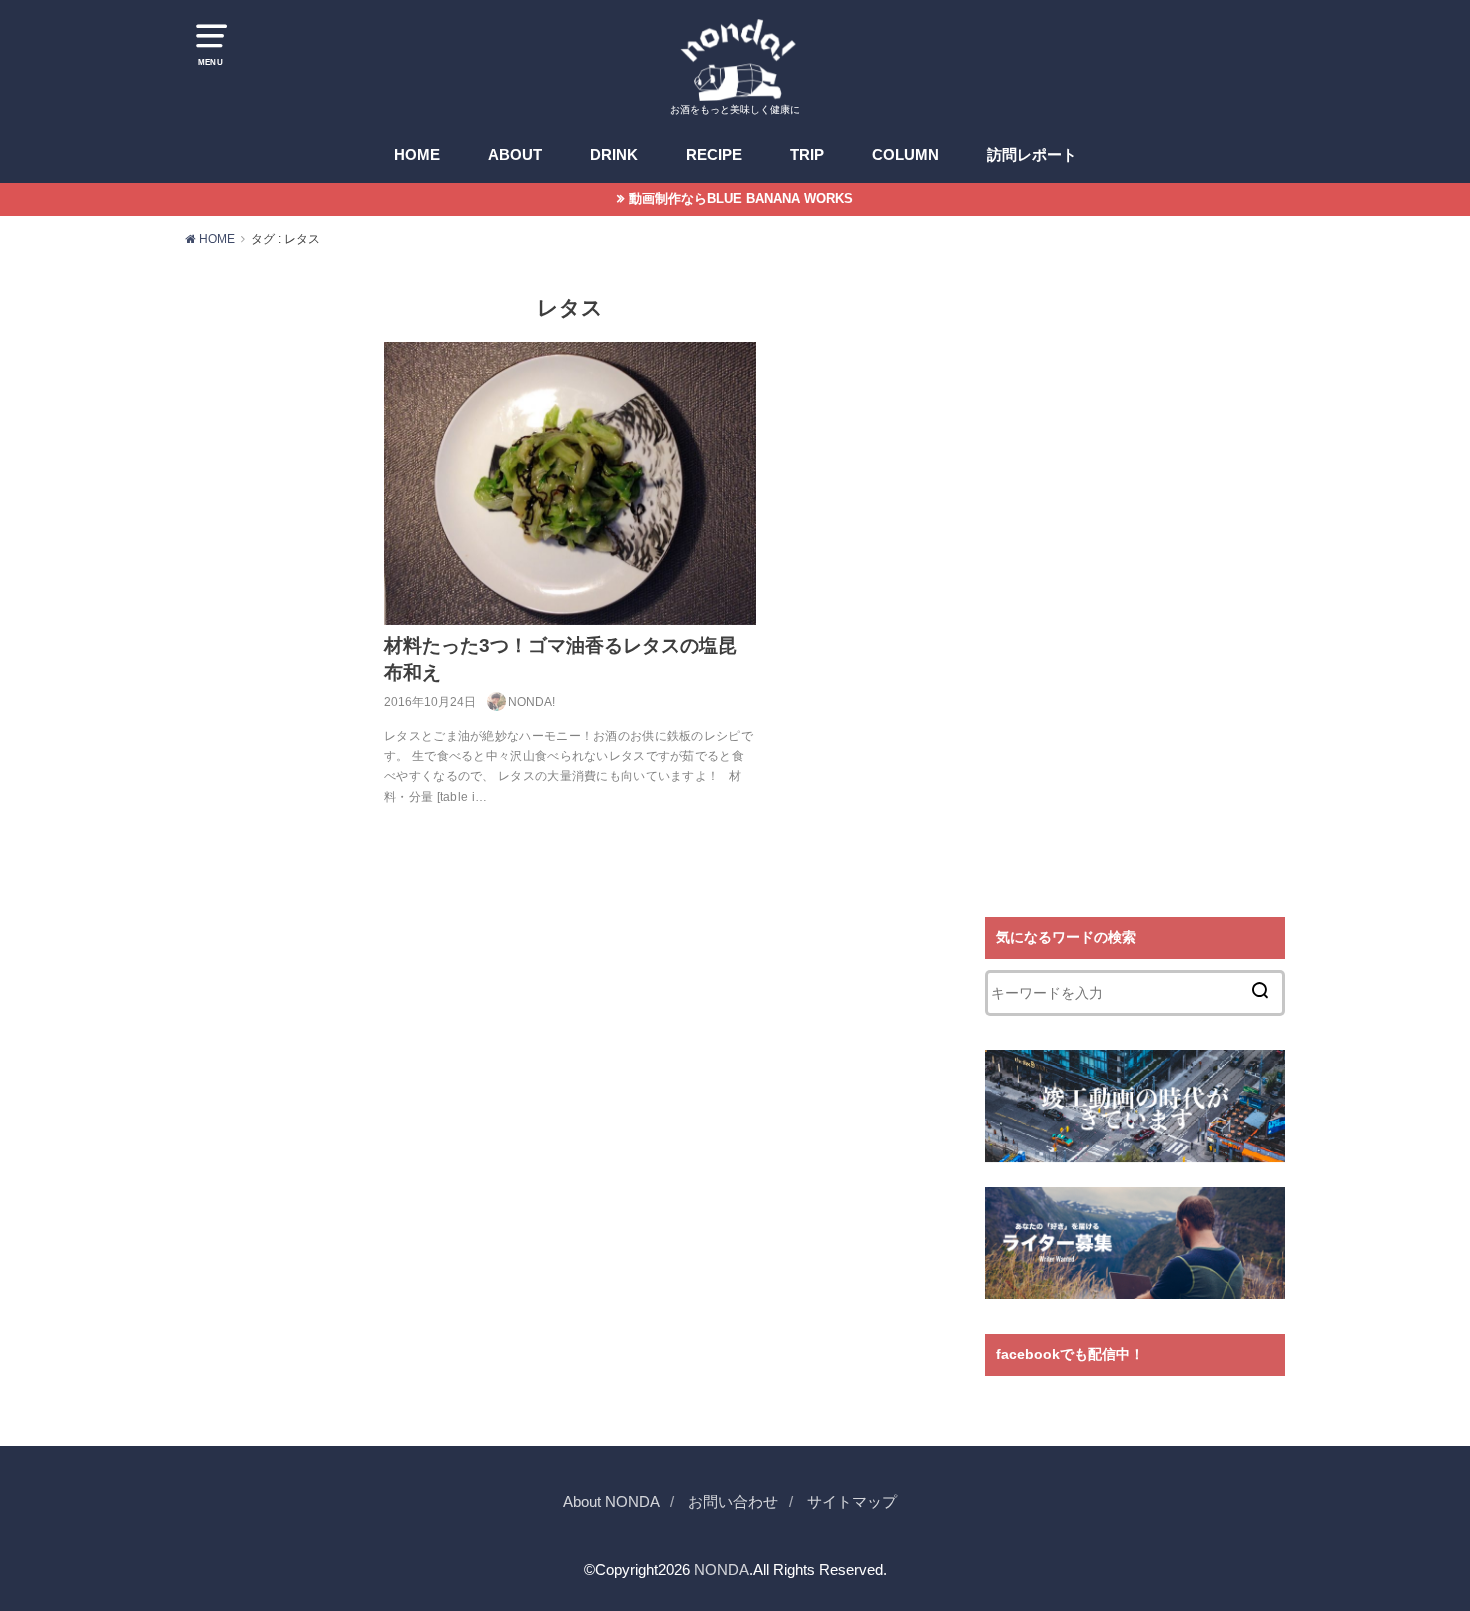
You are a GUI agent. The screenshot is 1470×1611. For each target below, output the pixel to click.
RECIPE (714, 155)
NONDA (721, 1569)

==

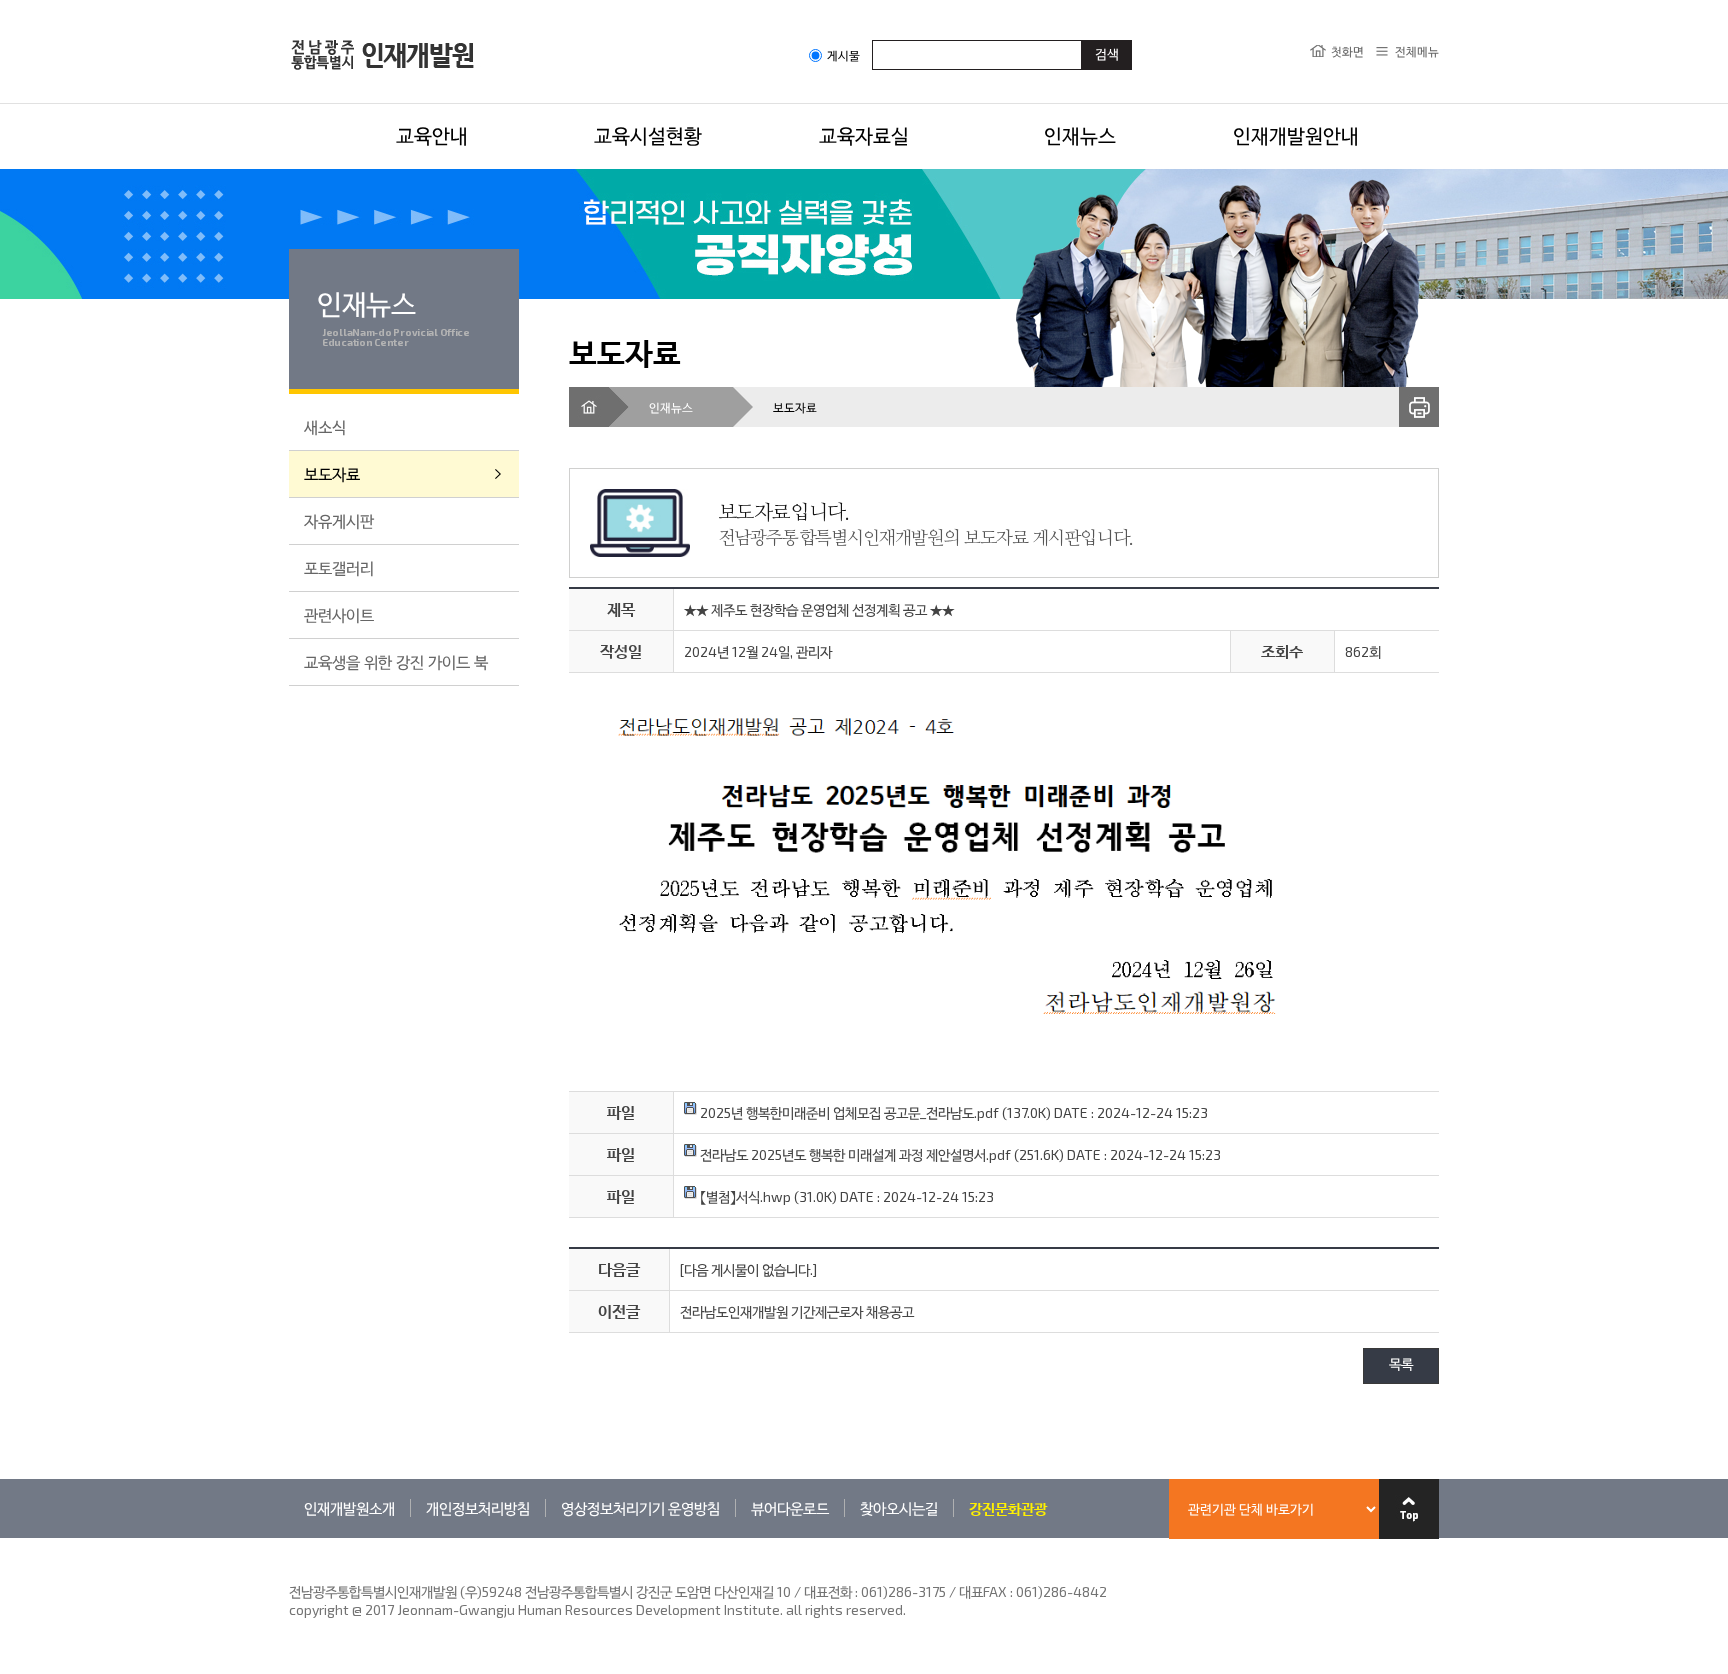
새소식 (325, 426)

--

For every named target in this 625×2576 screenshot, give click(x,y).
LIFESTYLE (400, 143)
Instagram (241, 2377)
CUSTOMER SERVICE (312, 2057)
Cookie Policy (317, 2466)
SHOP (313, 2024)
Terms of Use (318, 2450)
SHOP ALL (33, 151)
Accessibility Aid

### [WHAT YOU NEED TO DO]
Return each line from the material that includes the string "screenshot".

### [WRITTEN SOLUTION]
You are a GUI agent. The screenshot is 1470×1611. For each target below, output the pixel to click.
For every named target in this 625×2576 screenshot, give click(x,y).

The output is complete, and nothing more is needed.